Published: 29 Jul 2013 - 02:49 am | Last Updated: 31 Jan 2022 - 01:43 pm


Supporters of deposed President Mohammed Mursi shout slogans as they gather outside the Egyptian embassy in Sana’a yesterday to show solidarity with his supporters in Egypt.

CAIRO: EU foreign policy chief Catherine Ashton headed to Egypt yesterday, as the country’s political crisis deepened with a deadlock between the interim government and supporters of the ousted president.

Ashton’s visit, confirmed by Egypt’s vice presidency, comes a day after 72 people were killed at a protest in support of deposed Islamist leader Mohammed Mursi.

The bloodshed prompted defiance from Mursi’s supporters, who pledged to continue their protests calling for his reinstatement.

The presidency said it was “saddened” by the deaths, but that they came in a “context of terrorism”.

Sporadic violence continued throughout the country yesterday, with two killed in separate clashes, a security source said.

Ten gunmen were also killed during an operation by security forces in the Sinai Peninsula, the official Mena news agency said.

Egypt’s vice presidency said Ashton would meet with interim president Adly Mansour and vice president for international relations Mohamed ElBaradei.

Mena said she would also hold talks with members of Mursi’s Muslim Brotherhood and the Tamarod group that organised the protests that preceded his ouster.

The visit comes amid polarisation in Egypt, with Mursi supporters accusing security forces of firing on unarmed civilians and the presidency denouncing “terrorism”.

“We are saddened by the spilling of blood on the 27th,” Mansour adviser Moustafa Hegazy told reporters.

But he dubbed the protest area where the deaths occurred a “terror originating spot” and said “we cannot decouple this from context of terrorism”.

The violence has deeply polarised Egypt, with its secular and liberal elite so far showing little sympathy for the Brotherhood or reservations about the return to power of a military which ruled for 60 years before the 2011 uprising.

However, in one of the first signs of doubt from within the interim cabinet installed after the military takeover, Deputy Prime Minister for Economic Affairs Ziad Bahaa El Din said the government must not copy the “oppressive” policies of its foes.

“Our position must remain fixed on the need to provide legal guarantees not only for the members of the Brotherhood, but for every Egyptian citizen.
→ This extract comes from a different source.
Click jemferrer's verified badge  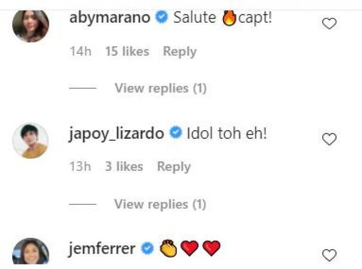(x=148, y=248)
Excessive force is not permitted,” El-Din wrote on Facebook.

And in another sign of unease, the Tamarud youth protest movement, which mobilised millions of people against Mursi and has fully backed the army, expressed alarm at an announcement by the interior minister that he was reviving the feared secret political police shut down after Mubarak was toppled.

Saturday’s killings took place the day after mass rallies called by military chief Abdel Fattah Al Sisi, who said he wanted public backing for a crackdown on “terrorism”. 

The Brotherhood saw the demonstrations as an attempt to justify an imminent onslaught against itself.

 

‘Devoted son’

In an apparent endorsement of the police, a smiling Sisi turned up at a graduation ceremony yesterday broadcast live on state television, receiving a standing ovation from the recruits, all decked out in starched white uniforms.

Interior Minister Mohamed Ibrahim hailed him as “Egypt’s devoted son”.

The military says it does not want to retain power and aims to hand over to full civilian rule with a “road map” to parliamentary elections in about six months.

But the very public role of Sisi as face of the new order has led to speculation that the next president could again be a military officer, like all of Egypt’s rulers between 1952 and Mursi’s election last year.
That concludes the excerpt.